# Data for review
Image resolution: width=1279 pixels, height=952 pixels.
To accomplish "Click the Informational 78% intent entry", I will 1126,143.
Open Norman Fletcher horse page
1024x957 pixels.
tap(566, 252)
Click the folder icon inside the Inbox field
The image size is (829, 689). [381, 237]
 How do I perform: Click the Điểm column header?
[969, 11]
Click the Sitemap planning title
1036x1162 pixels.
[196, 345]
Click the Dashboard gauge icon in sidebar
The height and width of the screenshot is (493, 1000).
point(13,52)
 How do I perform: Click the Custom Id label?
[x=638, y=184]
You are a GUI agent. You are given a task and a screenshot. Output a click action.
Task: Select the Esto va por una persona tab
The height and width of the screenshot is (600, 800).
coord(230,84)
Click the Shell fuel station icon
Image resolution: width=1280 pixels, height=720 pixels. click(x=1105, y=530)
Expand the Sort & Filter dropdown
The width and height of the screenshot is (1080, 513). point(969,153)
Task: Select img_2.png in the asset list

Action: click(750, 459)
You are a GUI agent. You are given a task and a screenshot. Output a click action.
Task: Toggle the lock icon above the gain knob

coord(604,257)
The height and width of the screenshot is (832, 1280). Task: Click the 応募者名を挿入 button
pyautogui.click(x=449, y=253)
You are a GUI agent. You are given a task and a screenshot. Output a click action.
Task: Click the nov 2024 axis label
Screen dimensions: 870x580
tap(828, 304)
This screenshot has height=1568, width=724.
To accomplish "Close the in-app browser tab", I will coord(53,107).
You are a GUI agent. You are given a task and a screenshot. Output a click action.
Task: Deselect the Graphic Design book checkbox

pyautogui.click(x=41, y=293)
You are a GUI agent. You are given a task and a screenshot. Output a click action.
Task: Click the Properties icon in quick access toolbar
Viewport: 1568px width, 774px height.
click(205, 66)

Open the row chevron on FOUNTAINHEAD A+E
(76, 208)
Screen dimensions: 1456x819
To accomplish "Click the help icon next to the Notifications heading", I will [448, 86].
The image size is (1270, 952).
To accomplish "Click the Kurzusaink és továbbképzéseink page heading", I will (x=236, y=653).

# Directions
What is needed here is a word-for-word copy of the whole listing.

# Solution to this problem
Image resolution: width=1279 pixels, height=952 pixels.
To accomplish "Click the Informational 78% intent entry", I will 1126,143.
Open Norman Fletcher horse page
1024x957 pixels.
tap(566, 252)
Click the folder icon inside the Inbox field
The image size is (829, 689). [381, 237]
 How do I perform: Click the Điểm column header?
[969, 11]
Click the Sitemap planning title
1036x1162 pixels.
[196, 345]
Click the Dashboard gauge icon in sidebar
The height and width of the screenshot is (493, 1000).
point(13,52)
 How do I perform: Click the Custom Id label?
[x=638, y=184]
You are a GUI agent. You are given a task and a screenshot. Output a click action.
Task: Select the Esto va por una persona tab
The height and width of the screenshot is (600, 800).
coord(230,84)
Click the Shell fuel station icon
Image resolution: width=1280 pixels, height=720 pixels. click(x=1105, y=530)
Expand the Sort & Filter dropdown
The width and height of the screenshot is (1080, 513). point(969,153)
Task: Select img_2.png in the asset list

Action: click(750, 459)
You are a GUI agent. You are given a task and a screenshot. Output a click action.
Task: Toggle the lock icon above the gain knob

coord(604,257)
The height and width of the screenshot is (832, 1280). Task: Click the 応募者名を挿入 button
pyautogui.click(x=449, y=253)
You are a GUI agent. You are given a task and a screenshot. Output a click action.
Task: Click the nov 2024 axis label
Screen dimensions: 870x580
tap(828, 304)
This screenshot has height=1568, width=724.
To accomplish "Close the in-app browser tab", I will coord(53,107).
You are a GUI agent. You are given a task and a screenshot. Output a click action.
Task: Deselect the Graphic Design book checkbox

pyautogui.click(x=41, y=293)
You are a GUI agent. You are given a task and a screenshot. Output a click action.
Task: Click the Properties icon in quick access toolbar
Viewport: 1568px width, 774px height.
click(205, 66)

Open the row chevron on FOUNTAINHEAD A+E
(76, 208)
Screen dimensions: 1456x819
To accomplish "Click the help icon next to the Notifications heading", I will [448, 86].
The image size is (1270, 952).
To accomplish "Click the Kurzusaink és továbbképzéseink page heading", I will (x=236, y=653).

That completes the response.